AIM OF THE EXERCISE:
Rewrite the lines below as a numbered list, leaving out any blank lines.

──────────

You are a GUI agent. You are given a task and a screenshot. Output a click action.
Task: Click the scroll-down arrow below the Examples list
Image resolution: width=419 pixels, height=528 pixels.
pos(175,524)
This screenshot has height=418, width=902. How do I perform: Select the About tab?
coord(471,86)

──────────

TASK SOLUTION:
1. You are a GUI agent. You are given a task and a screenshot. Output a click action.
2. Task: Click the scroll-down arrow below the Examples list
3. Image resolution: width=419 pixels, height=528 pixels.
4. pos(175,524)
5. This screenshot has height=418, width=902. How do I perform: Select the About tab?
6. coord(471,86)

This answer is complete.